DOCUMENT TEXT =>
- - - - -
Predator: Hunters #1 Review

Written by Chris Warner

Art from Francisco Ruiz Velasco

Letters by Michael Heisler

Review by Jason Kahler

 

I won’t lie: I love me some Predator. I was too young to see the 1987 original film in theaters, but I don’t remember ever not knowing about that movie and the awesome monster that starred in it. He’d later go on to be governor of California.

The guy in the rubber suit was cool, too.

The movies that followed expanded on the universe of the Predators, but the real source of Predator-lore for the last several years has been Dark Horse Comics. They’ve kept the fires burning (it messes with a Predator’s infrared vision) across several mini-series and are available in assorted omnibuses. (Archie vs. Predator, for real, is worth a look!)
- - - - -
INFORMATION SUPPLIED =>
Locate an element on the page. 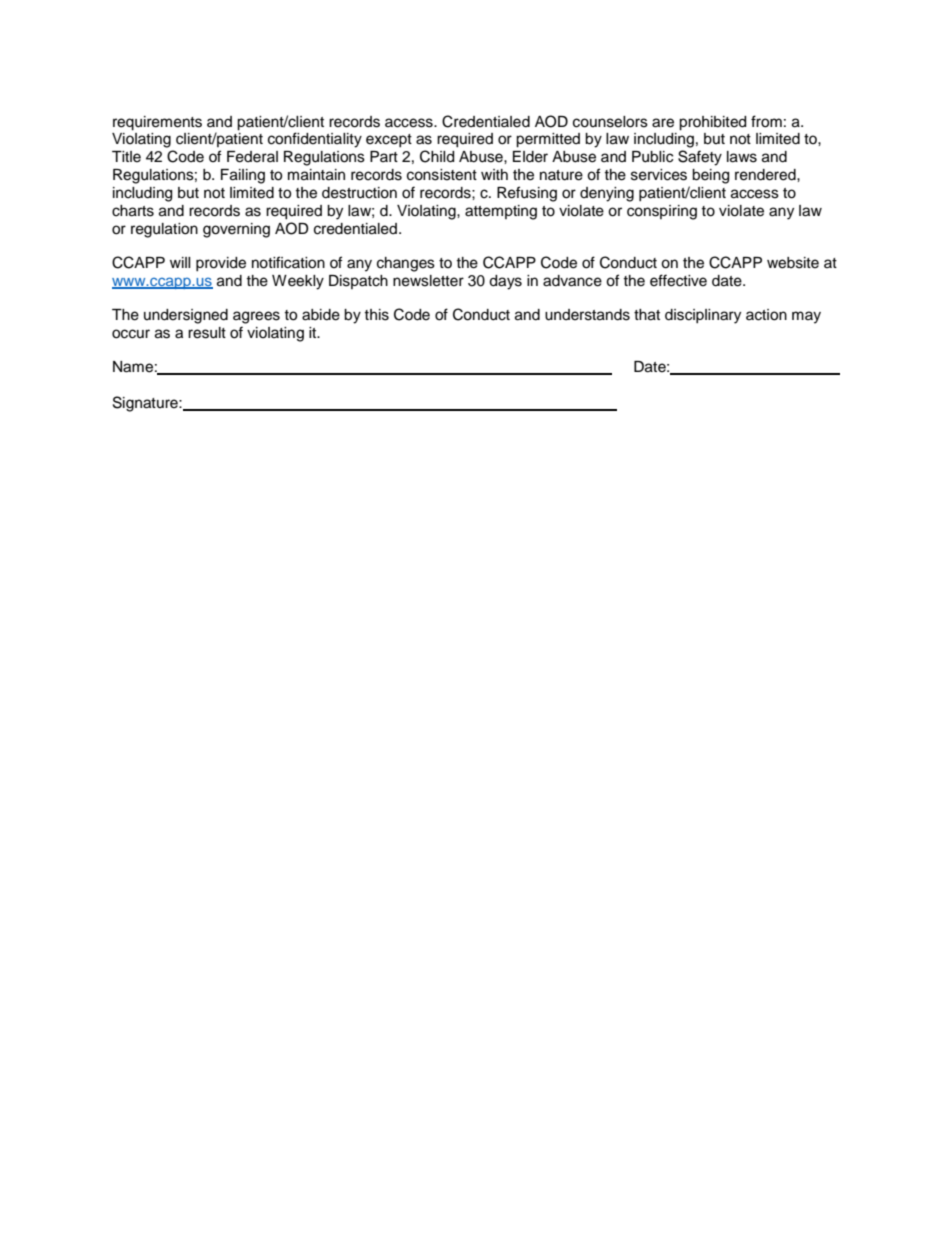  consistent is located at coordinates (442, 175).
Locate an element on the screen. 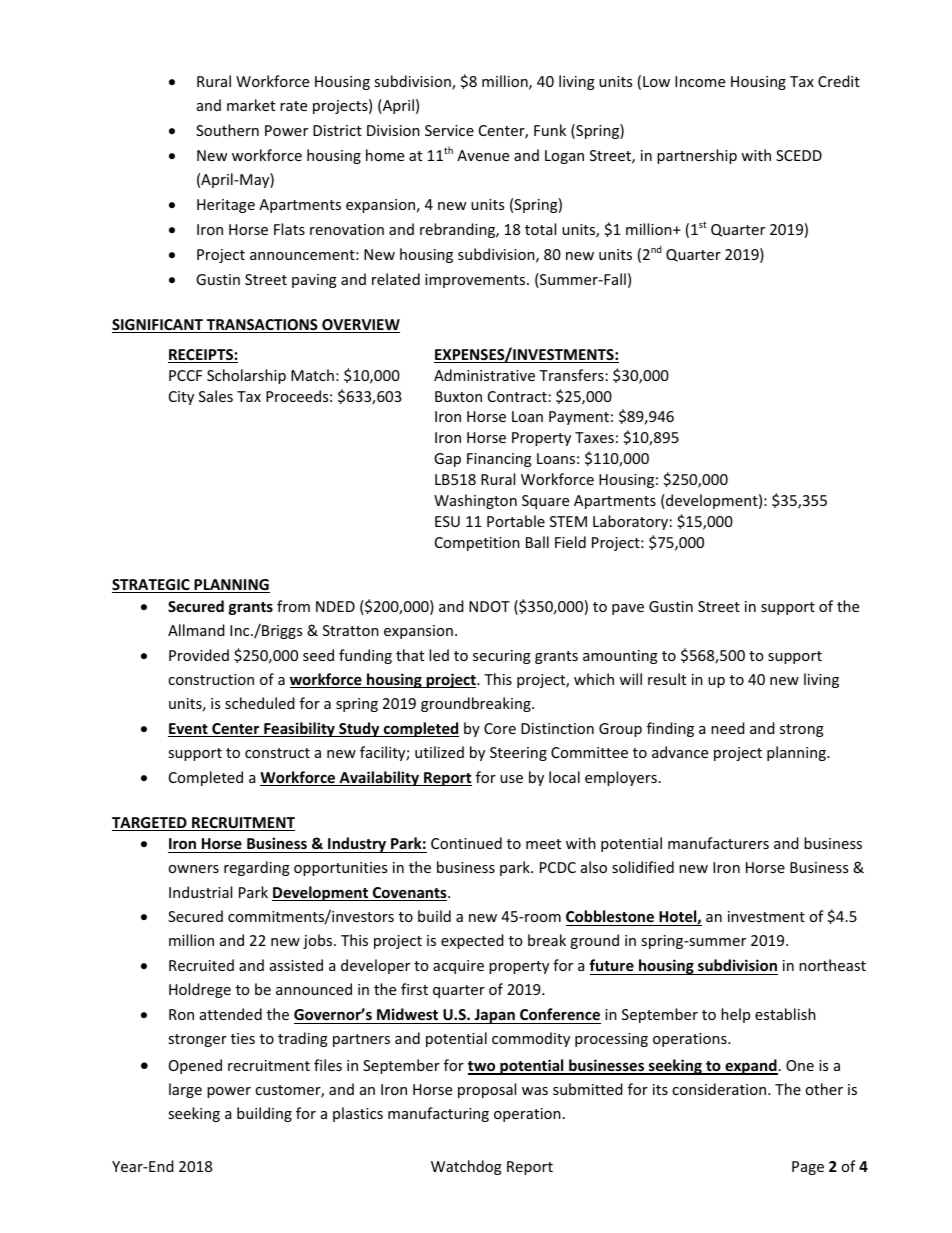 The width and height of the screenshot is (952, 1233). market is located at coordinates (251, 105).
- - - - -
CHALLENGE =>
Write the next part of the Predator: Hunters review, picking up after its last sentence.

EXERCISE ANSWER =>
Predator: Hunters #1 is the start of a new mini-series, and it promises to “turn the tables” on the alien monsters. An editor’s note at the back of the book describes the familiar path of the Predator stories: something grisly happens and an unsuspecting protagonist eventually figures out Predators are aliens.

Hunters has a different premise. Here, some humans know all about the Predators, and they’ve formed a super elite Predator-killing ultra team to finally take the fight to the aliens.

The “hunters,” after all, but maybe not what we would have expected.

The first issue does a nice job of doing everything it needs to do. Establish the characters and their world. Move some story along. Teach us what we need to know.

(If you want to know how I think a first issue shouldn’t  handle its business, I wrote about it here.)

The art is solid, a bit angular. Velasco does a nice job of depicting some varied locales. It’s a Predator story, so we get some blood and a severed head or two, but none of it feels gratuitous or cheap.

Warner’s dialogue is crisp. He handles some characters’ casual racism well. Without blinking, but without playing it for shocks. There are hooks into previous Dark Horse Predator books that deep fans will enjoy, but new readers don’t need too much history to understand the book.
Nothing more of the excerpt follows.